DESCRIPTION OF THE TASK>
The lines to repeat are those below from the one containing "Where should I click to: Click the small" down to the one containing "You are a computer-use agent. This", both included; reproduce them exactly and nothing else.

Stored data
========

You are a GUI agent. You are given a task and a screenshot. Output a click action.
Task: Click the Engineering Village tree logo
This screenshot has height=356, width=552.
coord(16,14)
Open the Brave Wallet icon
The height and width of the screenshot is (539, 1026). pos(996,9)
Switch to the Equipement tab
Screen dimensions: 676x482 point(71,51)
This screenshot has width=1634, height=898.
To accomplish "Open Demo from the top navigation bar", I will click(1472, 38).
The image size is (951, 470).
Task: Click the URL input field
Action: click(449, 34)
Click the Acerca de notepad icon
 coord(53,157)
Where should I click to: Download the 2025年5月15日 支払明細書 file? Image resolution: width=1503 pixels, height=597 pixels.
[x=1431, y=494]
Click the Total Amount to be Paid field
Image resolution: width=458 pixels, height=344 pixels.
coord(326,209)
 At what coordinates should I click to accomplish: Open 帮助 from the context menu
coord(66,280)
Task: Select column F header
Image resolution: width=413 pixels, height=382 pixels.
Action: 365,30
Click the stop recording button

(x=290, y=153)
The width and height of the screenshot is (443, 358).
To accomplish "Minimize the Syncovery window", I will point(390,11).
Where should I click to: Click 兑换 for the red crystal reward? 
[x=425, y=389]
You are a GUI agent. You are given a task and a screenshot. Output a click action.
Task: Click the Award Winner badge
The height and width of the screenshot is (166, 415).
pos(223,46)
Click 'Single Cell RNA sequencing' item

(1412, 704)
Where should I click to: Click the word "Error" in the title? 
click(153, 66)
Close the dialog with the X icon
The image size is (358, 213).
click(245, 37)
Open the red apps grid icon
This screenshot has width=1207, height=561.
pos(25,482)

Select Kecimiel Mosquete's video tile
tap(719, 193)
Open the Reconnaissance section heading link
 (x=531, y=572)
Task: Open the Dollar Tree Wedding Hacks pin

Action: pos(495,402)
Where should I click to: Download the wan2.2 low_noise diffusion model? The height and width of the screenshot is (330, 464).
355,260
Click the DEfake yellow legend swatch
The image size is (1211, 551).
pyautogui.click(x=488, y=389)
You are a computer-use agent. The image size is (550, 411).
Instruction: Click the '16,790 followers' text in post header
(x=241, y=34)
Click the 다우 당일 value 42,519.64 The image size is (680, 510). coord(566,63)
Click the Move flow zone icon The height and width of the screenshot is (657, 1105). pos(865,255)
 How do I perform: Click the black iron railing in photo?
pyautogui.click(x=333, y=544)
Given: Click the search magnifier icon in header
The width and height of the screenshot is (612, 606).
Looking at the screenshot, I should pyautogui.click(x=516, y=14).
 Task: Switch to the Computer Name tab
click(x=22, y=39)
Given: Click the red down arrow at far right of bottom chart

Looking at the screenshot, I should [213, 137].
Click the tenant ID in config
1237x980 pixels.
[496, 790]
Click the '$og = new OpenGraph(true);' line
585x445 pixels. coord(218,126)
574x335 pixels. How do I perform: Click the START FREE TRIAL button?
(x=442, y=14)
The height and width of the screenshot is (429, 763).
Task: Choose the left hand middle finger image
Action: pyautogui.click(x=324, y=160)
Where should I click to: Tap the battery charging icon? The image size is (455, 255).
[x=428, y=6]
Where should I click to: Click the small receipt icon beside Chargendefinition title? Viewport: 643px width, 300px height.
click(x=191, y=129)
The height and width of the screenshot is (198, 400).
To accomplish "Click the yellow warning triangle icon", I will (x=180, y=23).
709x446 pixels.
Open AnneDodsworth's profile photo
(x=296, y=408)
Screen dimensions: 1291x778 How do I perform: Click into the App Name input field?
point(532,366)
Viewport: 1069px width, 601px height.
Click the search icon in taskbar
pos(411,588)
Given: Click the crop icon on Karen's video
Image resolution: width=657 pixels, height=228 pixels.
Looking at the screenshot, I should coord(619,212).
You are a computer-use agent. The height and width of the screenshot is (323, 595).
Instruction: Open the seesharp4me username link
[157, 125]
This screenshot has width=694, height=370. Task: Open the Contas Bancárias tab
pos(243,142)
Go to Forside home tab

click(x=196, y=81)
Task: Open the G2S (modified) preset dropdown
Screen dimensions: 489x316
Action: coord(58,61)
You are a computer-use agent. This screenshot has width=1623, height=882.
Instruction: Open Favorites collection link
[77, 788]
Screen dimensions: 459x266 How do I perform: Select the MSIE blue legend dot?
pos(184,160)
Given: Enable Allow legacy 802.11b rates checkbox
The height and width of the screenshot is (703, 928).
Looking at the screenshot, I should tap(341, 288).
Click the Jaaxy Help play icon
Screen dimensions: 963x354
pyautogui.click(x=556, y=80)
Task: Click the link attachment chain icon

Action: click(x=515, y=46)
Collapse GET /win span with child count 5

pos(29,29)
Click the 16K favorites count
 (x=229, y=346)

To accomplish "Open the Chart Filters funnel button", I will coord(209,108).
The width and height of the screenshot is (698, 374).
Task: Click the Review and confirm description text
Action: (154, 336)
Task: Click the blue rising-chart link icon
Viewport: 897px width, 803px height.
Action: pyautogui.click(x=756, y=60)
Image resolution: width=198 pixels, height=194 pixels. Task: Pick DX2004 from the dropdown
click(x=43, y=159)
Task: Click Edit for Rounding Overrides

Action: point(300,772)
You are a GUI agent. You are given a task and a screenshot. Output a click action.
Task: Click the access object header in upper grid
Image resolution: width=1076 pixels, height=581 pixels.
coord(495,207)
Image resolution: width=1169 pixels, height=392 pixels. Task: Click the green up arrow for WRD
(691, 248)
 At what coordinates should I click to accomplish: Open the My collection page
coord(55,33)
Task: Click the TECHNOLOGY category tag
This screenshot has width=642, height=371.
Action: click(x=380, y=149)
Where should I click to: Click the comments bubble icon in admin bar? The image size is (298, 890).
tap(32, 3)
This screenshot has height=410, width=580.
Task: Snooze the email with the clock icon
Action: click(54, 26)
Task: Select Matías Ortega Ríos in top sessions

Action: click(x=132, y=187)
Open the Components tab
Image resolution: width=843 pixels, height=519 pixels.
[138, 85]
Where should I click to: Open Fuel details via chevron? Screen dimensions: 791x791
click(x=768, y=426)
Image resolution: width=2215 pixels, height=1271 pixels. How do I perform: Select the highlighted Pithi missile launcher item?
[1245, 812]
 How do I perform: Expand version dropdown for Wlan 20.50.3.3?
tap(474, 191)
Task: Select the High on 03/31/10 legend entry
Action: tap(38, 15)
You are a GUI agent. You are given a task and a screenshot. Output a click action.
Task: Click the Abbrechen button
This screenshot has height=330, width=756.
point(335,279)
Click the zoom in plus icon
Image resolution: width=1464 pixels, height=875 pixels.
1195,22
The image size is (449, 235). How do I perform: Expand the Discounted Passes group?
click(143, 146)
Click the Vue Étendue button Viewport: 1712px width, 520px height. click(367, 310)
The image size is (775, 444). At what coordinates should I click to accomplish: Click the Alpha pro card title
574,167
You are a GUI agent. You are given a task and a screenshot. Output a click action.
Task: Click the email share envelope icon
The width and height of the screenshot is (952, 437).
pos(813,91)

========

TASK ANSWER>
Where should I click to: Click the small receipt icon beside Chargendefinition title? Viewport: 643px width, 300px height.
click(x=191, y=129)
The height and width of the screenshot is (198, 400).
To accomplish "Click the yellow warning triangle icon", I will (x=180, y=23).
709x446 pixels.
Open AnneDodsworth's profile photo
(x=296, y=408)
Screen dimensions: 1291x778 How do I perform: Click into the App Name input field?
point(532,366)
Viewport: 1069px width, 601px height.
Click the search icon in taskbar
pos(411,588)
Given: Click the crop icon on Karen's video
Image resolution: width=657 pixels, height=228 pixels.
Looking at the screenshot, I should coord(619,212).
You are a computer-use agent. The height and width of the screenshot is (323, 595).
Instruction: Open the seesharp4me username link
[157, 125]
This screenshot has width=694, height=370. Task: Open the Contas Bancárias tab
pos(243,142)
Go to Forside home tab

click(x=196, y=81)
Task: Open the G2S (modified) preset dropdown
Screen dimensions: 489x316
Action: coord(58,61)
You are a computer-use agent. This screenshot has width=1623, height=882.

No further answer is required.